Liaoning Provincial Key Laboratory of Carbohydrates, Dalian Institute of Chemical Physics, Chinese Academy of Sciences, Dalian 116023, China; University of Chinese Academy of Sciences, Beijing 100049, China.
College of Food Science and Light Industry, Nanjing Tech University, Nanjing 211816, China.
Int J Biol Macromol. 2018 Jun;112:937-942. doi: 10.1016/j.ijbiomac.2018.02.046. Epub 2018 Feb 9.
A new oligoalginate lyase encoding gene, designed oal17A, was cloned from marine bacterium Vibrio sp. W13, and then expressed in Escherichia coli. The recombinant Oal17A was purified by NTA-Ni resin with maximal activity at 30°C and pH7.0. Oal17A exhibited broad substrate specificity, and preferred to degrade alginate than polyM or polyG into monosaccharide acid. The specific activity of Oal17A toward alginate, polyM and polyG was 21.14U/mg, 12.31U/mg and 7.43U/mg, respectively. With features of high-level expression and broad substrate specificity, Oal17A would be a potential tool for alginate monomer production process of alginate utilizing for biofuels and bioethanol production.

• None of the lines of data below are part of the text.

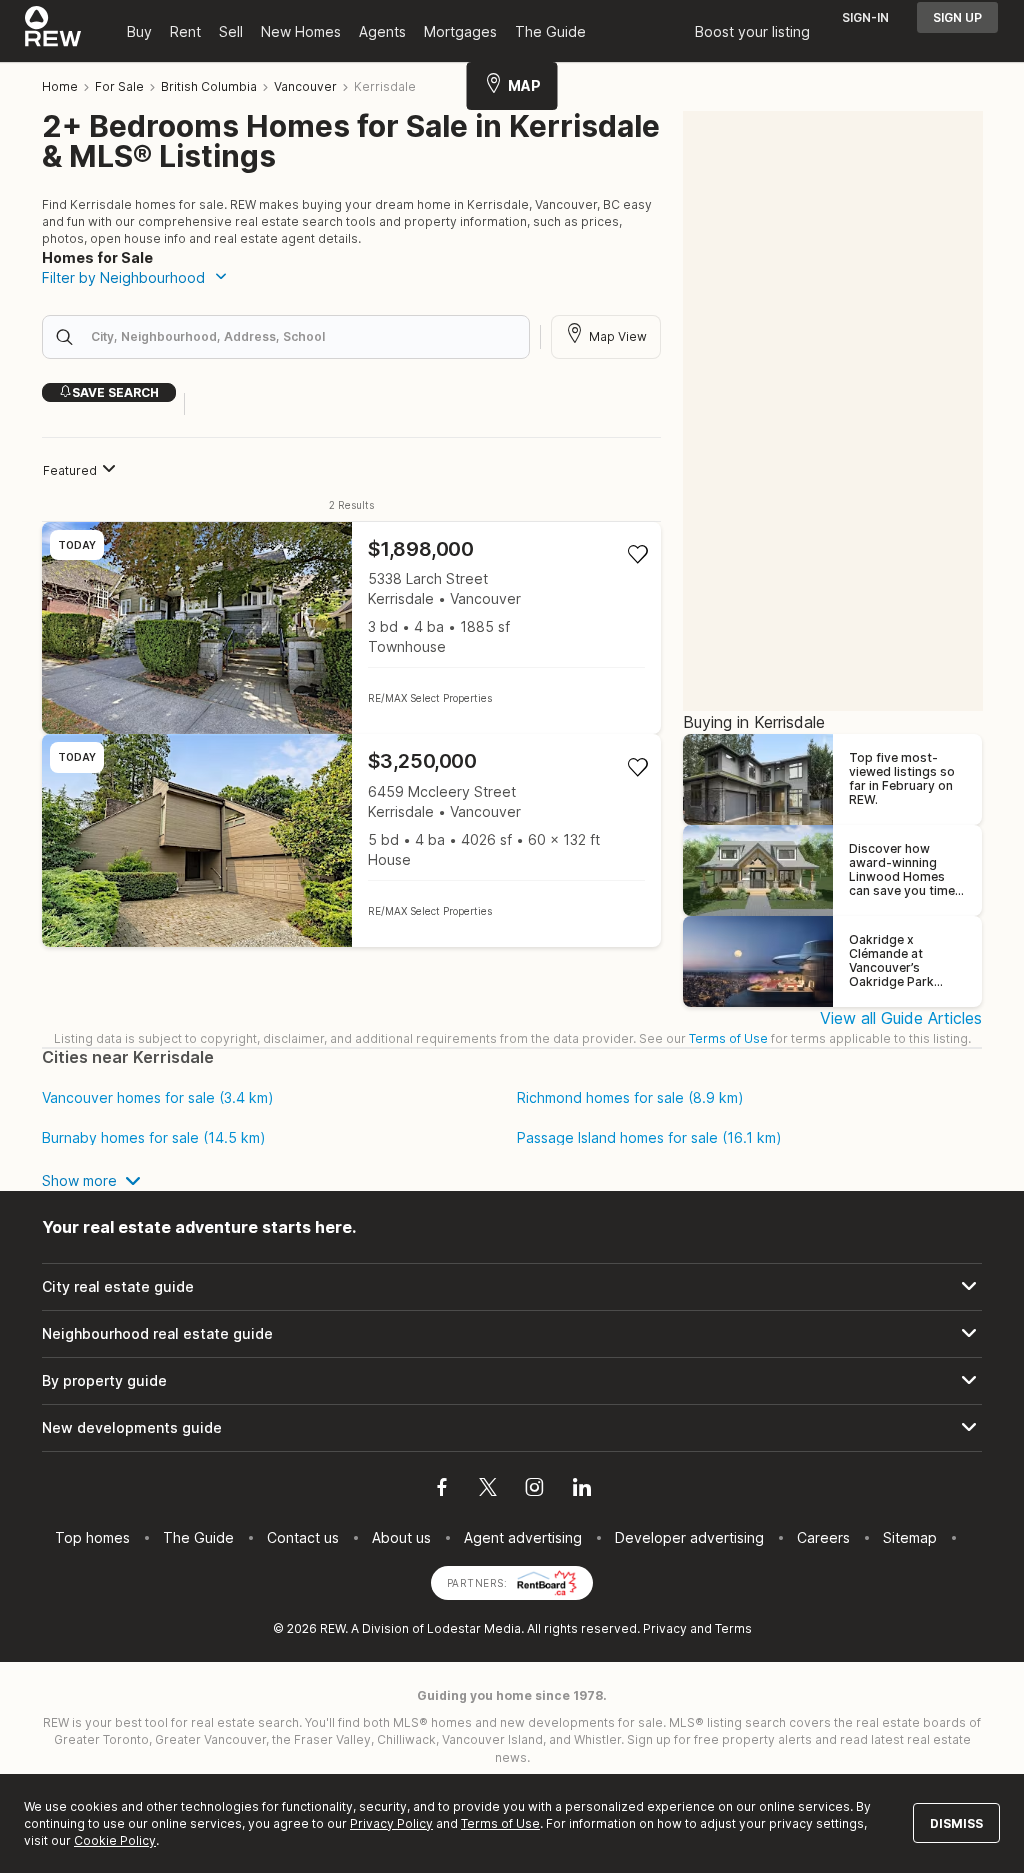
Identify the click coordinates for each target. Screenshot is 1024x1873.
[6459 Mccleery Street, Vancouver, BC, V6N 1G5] (351, 840)
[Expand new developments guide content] (512, 1428)
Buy (139, 31)
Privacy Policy (391, 1823)
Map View (618, 336)
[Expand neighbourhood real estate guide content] (512, 1334)
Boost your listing (752, 31)
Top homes (92, 1537)
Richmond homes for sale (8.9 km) (630, 1098)
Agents (382, 31)
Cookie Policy (115, 1840)
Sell (231, 31)
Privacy (665, 1628)
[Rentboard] (547, 1581)
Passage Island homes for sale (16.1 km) (649, 1138)
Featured (70, 470)
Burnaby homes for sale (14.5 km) (154, 1138)
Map (524, 85)
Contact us (303, 1537)
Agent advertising (523, 1537)
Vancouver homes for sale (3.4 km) (158, 1098)
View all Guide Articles (901, 1018)
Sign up (957, 17)
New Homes (301, 31)
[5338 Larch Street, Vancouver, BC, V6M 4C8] (351, 628)
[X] (488, 1490)
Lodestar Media (474, 1628)
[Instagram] (534, 1490)
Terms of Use (728, 1038)
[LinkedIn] (582, 1490)
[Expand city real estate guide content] (512, 1287)
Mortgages (460, 31)
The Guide (550, 31)
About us (401, 1537)
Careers (823, 1537)
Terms (733, 1628)
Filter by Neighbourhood (123, 277)
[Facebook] (442, 1490)
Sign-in (865, 17)
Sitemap (910, 1537)
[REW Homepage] (53, 31)
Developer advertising (689, 1537)
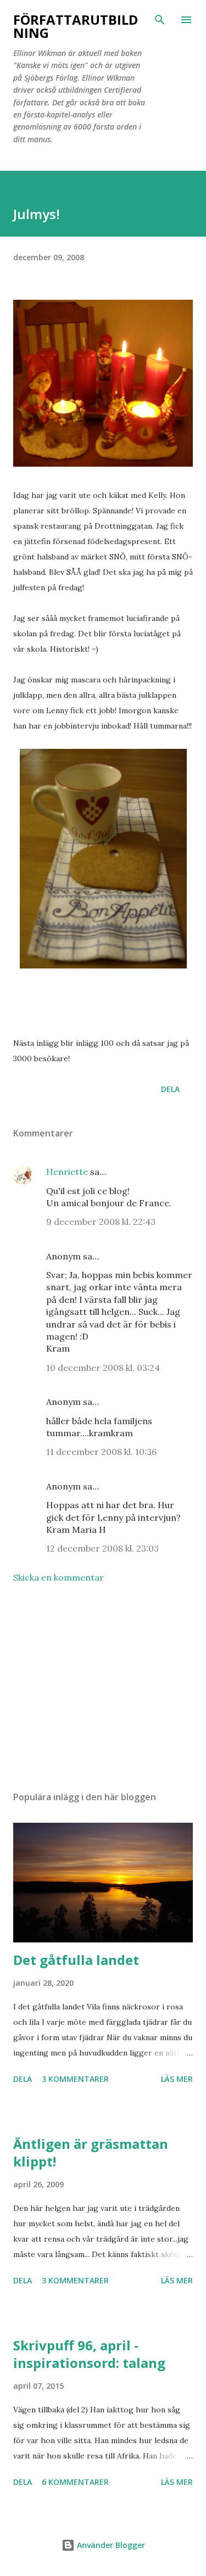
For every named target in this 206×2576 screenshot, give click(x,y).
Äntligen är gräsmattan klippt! (90, 2152)
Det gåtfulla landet (76, 1960)
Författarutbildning (75, 26)
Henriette (67, 1171)
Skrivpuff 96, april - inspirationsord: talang (89, 2354)
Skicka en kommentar (58, 1577)
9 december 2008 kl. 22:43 (100, 1221)
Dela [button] (170, 1089)
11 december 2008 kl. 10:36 (101, 1451)
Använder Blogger (110, 2545)
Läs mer (177, 2079)
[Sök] (159, 19)
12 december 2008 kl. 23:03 (102, 1548)
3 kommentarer (75, 2079)
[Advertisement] (103, 1687)
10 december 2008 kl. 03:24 (103, 1367)
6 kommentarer (75, 2482)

从海洋细菌 Vibrio sp. W13 中克隆了一种新的寡聚海藻酸盐裂解酶编码基因,命名为 oal17A,并在大肠杆菌中表达。重组 Oal17A 经 NTA-Ni 树脂纯化,最适活性为 30°C 和 pH7.0。Oal17A 表现出广泛的底物特异性,优先将海藻酸盐降解为单糖酸,而不是聚 M 或聚 G。Oal17A 对海藻酸盐、聚 M 和聚 G 的比活性分别为 21.14U/mg、12.31U/mg 和 7.43U/mg。Oal17A 具有高水平表达和广泛底物特异性的特点,有望成为海藻酸盐单体生产过程的潜在工具,用于生物燃料和生物乙醇生产中的海藻酸盐利用。